Cinéma

Lettre ouverte de Réalisatrices équitables

Lucette Lupien, porte-parole du mouvement Réalisatrices équitables, signe une lettre ouverte adressée à la Ministre Christine St-Pierre concernant la dernière ronde de décision de la SODEC, qui a récemment retenu neuf projets de longs métrages, aucun desquels ne sera réalisé par une
femme.

La voici dans son intégralité:

Madame Christine St-Pierre
Ministre de la Culture, des Communications et de la Condition féminine
225, Grande Allée Est
Bloc A, 1er étage
Québec

Objet :

DERNIERS RÉSULTATS À LA SODEC : RÉALISATEURS 9 / RÉALISATRICES ZÉRO !

Madame la Ministre,

Quelle n’est pas notre stupéfaction d’apprendre, à la lecture d’un communiqué daté de ce vendredi 20 février, que dans sa première ronde de décisions 2009-2010, la SODEC a retenu 9 projets de longs métrages, dont AUCUN ne sera réalisé par une femme!

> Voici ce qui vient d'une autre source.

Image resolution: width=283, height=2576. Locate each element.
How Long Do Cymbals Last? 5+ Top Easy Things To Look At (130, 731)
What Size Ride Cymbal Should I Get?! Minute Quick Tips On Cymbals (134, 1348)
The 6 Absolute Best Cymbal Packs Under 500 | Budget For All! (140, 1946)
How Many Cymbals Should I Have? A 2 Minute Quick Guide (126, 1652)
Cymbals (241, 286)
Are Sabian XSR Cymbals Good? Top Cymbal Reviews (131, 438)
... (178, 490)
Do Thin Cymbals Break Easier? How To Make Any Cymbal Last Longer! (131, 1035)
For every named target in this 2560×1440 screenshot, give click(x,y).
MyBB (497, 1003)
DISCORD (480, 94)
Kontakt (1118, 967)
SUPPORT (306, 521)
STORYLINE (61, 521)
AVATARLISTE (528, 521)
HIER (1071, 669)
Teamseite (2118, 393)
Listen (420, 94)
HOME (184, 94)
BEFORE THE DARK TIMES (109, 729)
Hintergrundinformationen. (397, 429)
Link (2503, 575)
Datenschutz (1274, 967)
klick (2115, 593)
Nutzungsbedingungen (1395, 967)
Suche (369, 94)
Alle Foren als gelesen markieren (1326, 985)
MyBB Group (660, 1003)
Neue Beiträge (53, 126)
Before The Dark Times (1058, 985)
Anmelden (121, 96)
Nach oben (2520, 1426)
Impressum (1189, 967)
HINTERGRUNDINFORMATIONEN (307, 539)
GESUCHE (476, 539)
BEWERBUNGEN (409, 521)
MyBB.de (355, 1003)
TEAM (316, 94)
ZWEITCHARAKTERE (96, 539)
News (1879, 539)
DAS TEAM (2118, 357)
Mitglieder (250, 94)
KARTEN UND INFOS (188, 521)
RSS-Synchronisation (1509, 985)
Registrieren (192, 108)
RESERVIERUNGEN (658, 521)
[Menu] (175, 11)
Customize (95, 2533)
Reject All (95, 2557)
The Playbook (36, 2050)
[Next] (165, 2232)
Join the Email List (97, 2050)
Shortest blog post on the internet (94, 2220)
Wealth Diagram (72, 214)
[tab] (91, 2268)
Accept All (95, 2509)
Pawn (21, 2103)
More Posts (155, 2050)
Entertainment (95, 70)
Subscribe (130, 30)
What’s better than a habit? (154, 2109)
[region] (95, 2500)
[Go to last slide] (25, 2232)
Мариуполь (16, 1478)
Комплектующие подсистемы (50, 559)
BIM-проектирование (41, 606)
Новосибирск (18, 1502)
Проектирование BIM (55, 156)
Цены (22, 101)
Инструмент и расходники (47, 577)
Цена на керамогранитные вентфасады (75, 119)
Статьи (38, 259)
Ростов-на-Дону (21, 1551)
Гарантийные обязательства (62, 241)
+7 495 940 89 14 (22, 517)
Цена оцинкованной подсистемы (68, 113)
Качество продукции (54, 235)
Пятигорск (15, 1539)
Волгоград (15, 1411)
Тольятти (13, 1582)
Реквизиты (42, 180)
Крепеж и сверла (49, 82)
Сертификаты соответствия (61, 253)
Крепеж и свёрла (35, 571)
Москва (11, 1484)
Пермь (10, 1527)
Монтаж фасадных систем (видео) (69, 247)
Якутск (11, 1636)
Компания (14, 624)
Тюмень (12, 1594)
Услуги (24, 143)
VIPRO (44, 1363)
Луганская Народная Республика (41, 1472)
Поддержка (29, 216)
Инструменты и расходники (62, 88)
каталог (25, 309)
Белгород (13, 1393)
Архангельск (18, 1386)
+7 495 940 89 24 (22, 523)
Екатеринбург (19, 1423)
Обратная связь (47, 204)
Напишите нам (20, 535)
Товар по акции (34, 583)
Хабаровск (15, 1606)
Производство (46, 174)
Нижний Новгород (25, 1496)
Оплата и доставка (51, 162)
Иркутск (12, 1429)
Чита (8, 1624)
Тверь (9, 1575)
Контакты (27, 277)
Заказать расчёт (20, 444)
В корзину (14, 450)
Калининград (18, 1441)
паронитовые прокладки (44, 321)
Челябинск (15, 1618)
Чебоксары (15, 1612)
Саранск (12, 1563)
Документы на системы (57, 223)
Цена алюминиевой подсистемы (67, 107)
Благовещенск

La SODEC déclare de plus : « Cette première cuvée 2009-2010, témoigne une fois de plus de la vitalité et du talent des cinéastes et des scénaristes québécois. Priorisant le cinéma d’auteur tout en passant par la comédie grand public au film jeunesse, du film fantastique au drame intimiste, la diversité des genres est au rendez-vous ». Pour les femmes — qui constituent la majorité de la population au Québec —, la diversité des genres n’est pas vraiment au rendez-vous quand aucune réalisatrice n’est financée!

L’an dernier lors de la première ronde de décision 2008-2009, c’est 3 projets sur 9 qui furent accordés à des réalisatrices. Comme à la deuxième ronde (juin), il y a encore moins de projets retenus par la SODEC, on se dirige tout droit vers une catastrophe. Que se passe-t-il? Après l’accueil attentif que vous nous accordiez en mai dernier ainsi que la bonne réception dont nous avons fait l’objet à la SODEC de la part de madame Champoux, nous espérions que les choses allaient pouvoir enfin s’améliorer.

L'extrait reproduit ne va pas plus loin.